How to complete this task:
Starting from the top of the entries below and ending with the line containing "Image resolution: width=1402", restate every line word for word, pictures omitted.
##### Supplied data #####
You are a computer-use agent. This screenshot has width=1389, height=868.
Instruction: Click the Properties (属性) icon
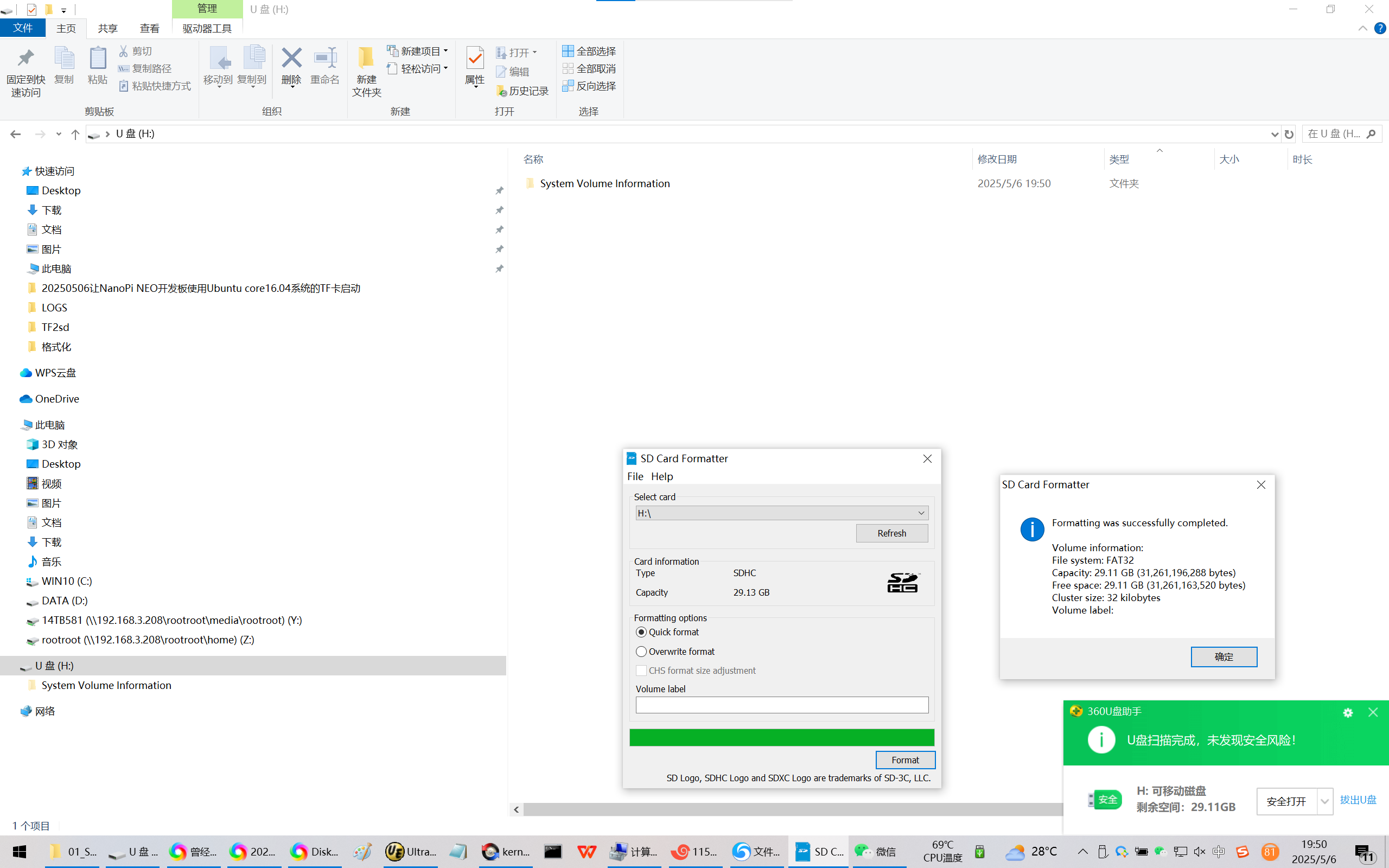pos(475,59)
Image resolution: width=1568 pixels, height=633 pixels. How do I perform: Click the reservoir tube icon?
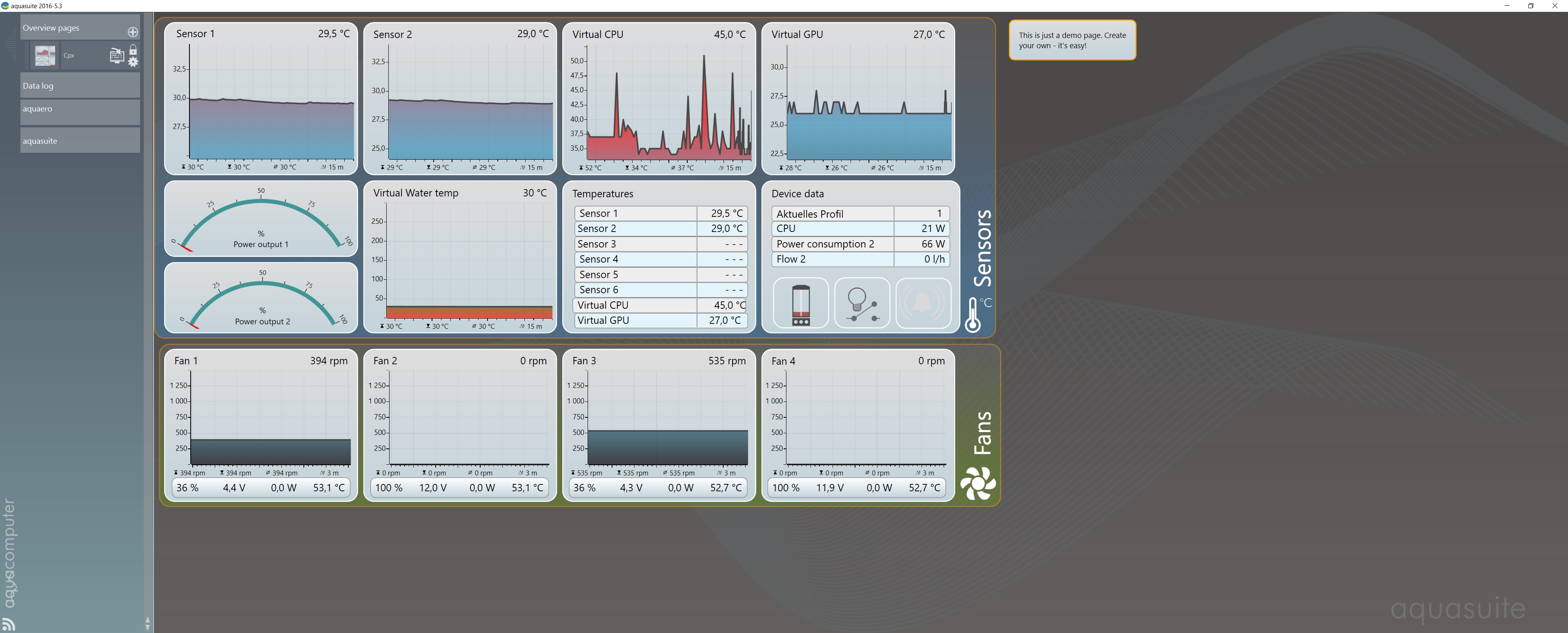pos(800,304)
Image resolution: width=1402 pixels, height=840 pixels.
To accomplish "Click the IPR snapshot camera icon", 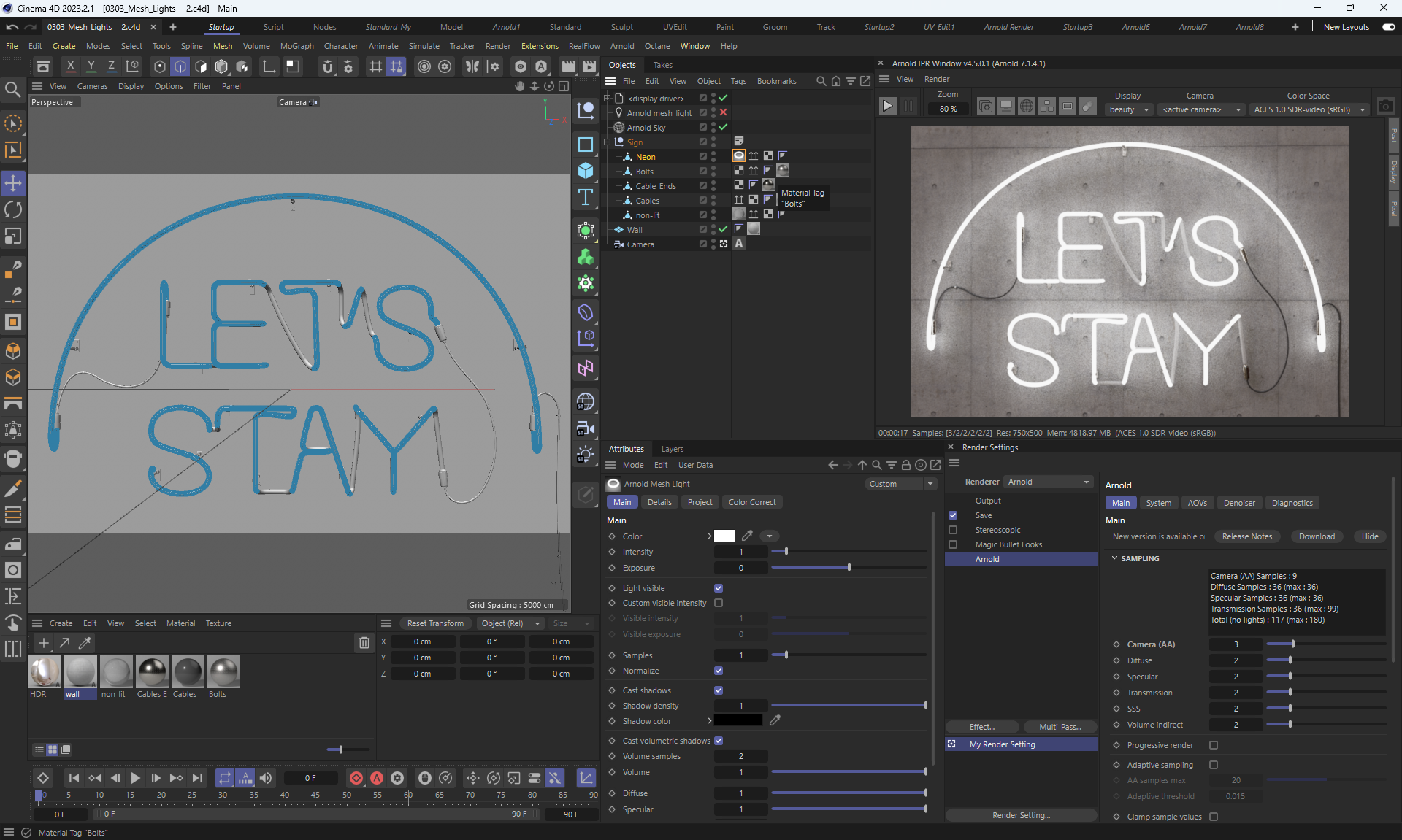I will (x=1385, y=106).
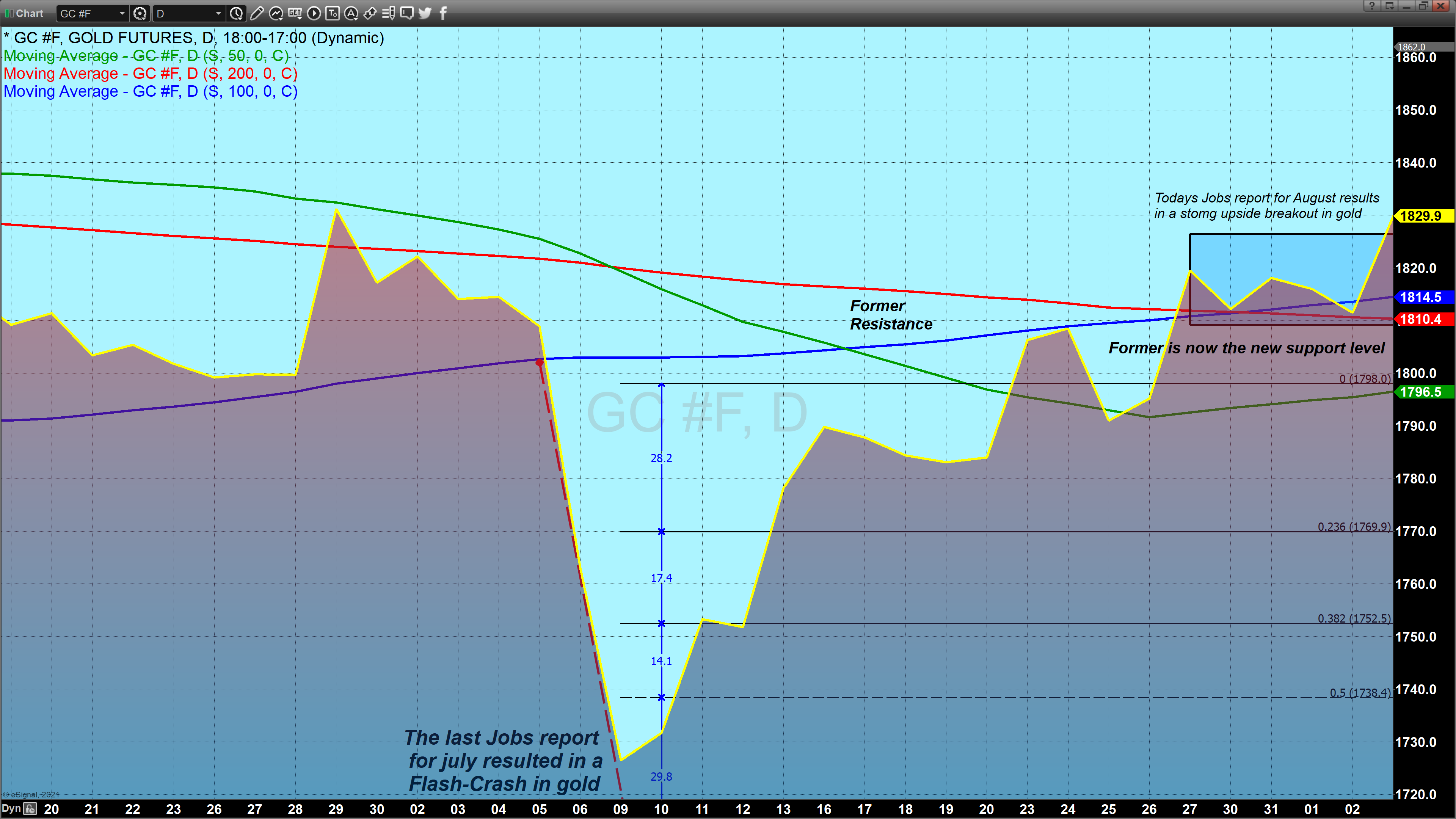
#####
Problem solution:
You are a computer-use agent. This screenshot has width=1389, height=868.
Instruction: Click the Properties (属性) icon
pos(475,59)
Image resolution: width=1568 pixels, height=633 pixels. How do I perform: Click the reservoir tube icon?
pos(800,304)
Image resolution: width=1402 pixels, height=840 pixels.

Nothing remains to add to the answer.